▸ Instructions for the task:
Start to finish, return the listing exactly as written.

___ Records for this task ___

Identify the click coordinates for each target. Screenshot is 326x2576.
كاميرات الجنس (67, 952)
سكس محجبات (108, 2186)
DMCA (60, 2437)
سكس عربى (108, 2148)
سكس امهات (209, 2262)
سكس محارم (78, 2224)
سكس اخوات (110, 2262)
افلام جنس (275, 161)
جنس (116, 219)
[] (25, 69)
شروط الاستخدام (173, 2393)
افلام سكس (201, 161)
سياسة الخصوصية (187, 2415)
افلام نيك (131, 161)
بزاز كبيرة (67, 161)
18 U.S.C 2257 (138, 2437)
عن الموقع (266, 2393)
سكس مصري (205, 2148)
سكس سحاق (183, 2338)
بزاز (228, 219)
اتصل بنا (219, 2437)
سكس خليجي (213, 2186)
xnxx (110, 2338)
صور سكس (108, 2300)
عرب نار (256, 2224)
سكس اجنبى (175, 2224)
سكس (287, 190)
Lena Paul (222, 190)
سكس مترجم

___

▸ Answer:
Identify the click coordinates for each target. Screenshot is 326x2576.
كاميرات الجنس (67, 952)
سكس محجبات (108, 2186)
DMCA (60, 2437)
سكس عربى (108, 2148)
سكس امهات (209, 2262)
سكس محارم (78, 2224)
سكس اخوات (110, 2262)
افلام جنس (275, 161)
جنس (116, 219)
[] (25, 69)
شروط الاستخدام (173, 2393)
افلام سكس (201, 161)
سياسة الخصوصية (187, 2415)
افلام نيك (131, 161)
بزاز كبيرة (67, 161)
18 U.S.C 2257 (138, 2437)
عن الموقع (266, 2393)
سكس مصري (205, 2148)
سكس سحاق (183, 2338)
بزاز (228, 219)
اتصل بنا (219, 2437)
سكس خليجي (213, 2186)
xnxx (110, 2338)
صور سكس (108, 2300)
عرب نار (256, 2224)
سكس اجنبى (175, 2224)
سكس (287, 190)
Lena Paul (222, 190)
سكس مترجم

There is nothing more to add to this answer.